Print version ISSN 0103-507XOn-line version ISSN 1982-4335

Rev. bras. ter. intensiva vol.29 no.2 São Paulo Apr./June 2017 


Sepsis: Mr. Machado's criteria

José Andrade Gomes2 

2Intensive Care Unit, Hospital da Luz - Lisboa, Portugal.

I quite like Mr. João Machado.

I've known him for 2 or 3 years. An elderly man of various occupations, he had learned to survive through a curriculum made up of them all. Although I am usually unflappable, I believe that I would blush a little if he told me some of these chapters. Each of his hospitalizations has been due to acute decompensated heart failure that, I believe, is caused by hypertensive, ischemic, and perhaps (at least a little bit) alcoholic cardiopathy. He doesn't believe this; from atop his 1.8-m frame, which supports 83kg of good humor, he says he doesn't smoke much, doesn't drink too much, and doesn't neglect his high blood pressure all that much. He thinks that his heart is just worn out from suffering with many things he has seen during his 73 years. It's not impossible that he's right.

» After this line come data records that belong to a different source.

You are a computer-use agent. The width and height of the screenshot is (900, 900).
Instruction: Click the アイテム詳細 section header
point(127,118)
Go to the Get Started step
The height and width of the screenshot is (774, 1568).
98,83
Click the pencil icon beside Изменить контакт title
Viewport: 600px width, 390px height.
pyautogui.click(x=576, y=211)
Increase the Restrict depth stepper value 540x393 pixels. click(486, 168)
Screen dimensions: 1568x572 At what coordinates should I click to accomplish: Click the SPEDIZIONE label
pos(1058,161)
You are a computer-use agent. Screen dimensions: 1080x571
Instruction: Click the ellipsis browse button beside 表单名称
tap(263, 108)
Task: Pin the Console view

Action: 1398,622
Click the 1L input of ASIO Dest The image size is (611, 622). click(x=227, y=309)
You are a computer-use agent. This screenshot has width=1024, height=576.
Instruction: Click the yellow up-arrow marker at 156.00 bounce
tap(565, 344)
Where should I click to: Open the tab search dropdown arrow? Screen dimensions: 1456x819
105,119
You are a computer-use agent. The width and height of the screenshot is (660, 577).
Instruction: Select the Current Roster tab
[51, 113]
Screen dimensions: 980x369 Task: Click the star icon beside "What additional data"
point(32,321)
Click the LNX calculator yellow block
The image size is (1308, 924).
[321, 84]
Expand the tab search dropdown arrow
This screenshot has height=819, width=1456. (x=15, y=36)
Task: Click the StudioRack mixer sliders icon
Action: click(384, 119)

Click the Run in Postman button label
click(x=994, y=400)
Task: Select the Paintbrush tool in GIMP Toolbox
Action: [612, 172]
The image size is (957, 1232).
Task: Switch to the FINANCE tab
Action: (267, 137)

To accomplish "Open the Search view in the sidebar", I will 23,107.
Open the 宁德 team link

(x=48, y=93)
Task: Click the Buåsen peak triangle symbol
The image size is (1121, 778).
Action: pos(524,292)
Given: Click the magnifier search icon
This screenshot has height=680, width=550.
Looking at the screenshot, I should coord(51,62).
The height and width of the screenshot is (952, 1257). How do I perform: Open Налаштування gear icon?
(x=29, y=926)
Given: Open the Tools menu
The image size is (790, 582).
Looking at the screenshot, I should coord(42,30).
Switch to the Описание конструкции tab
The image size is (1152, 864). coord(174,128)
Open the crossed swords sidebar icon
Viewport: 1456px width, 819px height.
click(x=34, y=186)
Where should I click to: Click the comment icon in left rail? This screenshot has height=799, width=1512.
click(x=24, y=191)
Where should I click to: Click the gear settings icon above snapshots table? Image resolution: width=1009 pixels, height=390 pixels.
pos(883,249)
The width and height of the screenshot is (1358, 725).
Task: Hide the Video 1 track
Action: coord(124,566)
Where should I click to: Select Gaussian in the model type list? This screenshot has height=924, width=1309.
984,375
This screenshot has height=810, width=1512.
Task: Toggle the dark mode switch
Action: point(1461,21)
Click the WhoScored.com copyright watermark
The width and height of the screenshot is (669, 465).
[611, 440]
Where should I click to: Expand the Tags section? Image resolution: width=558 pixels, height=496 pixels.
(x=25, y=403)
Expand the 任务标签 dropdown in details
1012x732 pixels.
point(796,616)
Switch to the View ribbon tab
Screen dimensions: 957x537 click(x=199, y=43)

His last hospitalization was on July 5, 2016. He had basal crackles, abundant edema, an elevated creatinine level of 1.3mg/dL, and a peripheral oxygen saturation of 92% with 2L of oxygen by nasal cannula. Not so bad. Hemodynamically he was quite decent, with a blood pressure of 123/81mmHg and a heart rate of 72/minute in sinus rhythm; a daily whiff of beta blockers works wonders. The next day, Portugal played Wales in the semifinals of the European Football Championship, and we discussed whether Bruno Alves or Ricardo Carvalho should play instead of Pepe, who was injured; here, again, we disagreed.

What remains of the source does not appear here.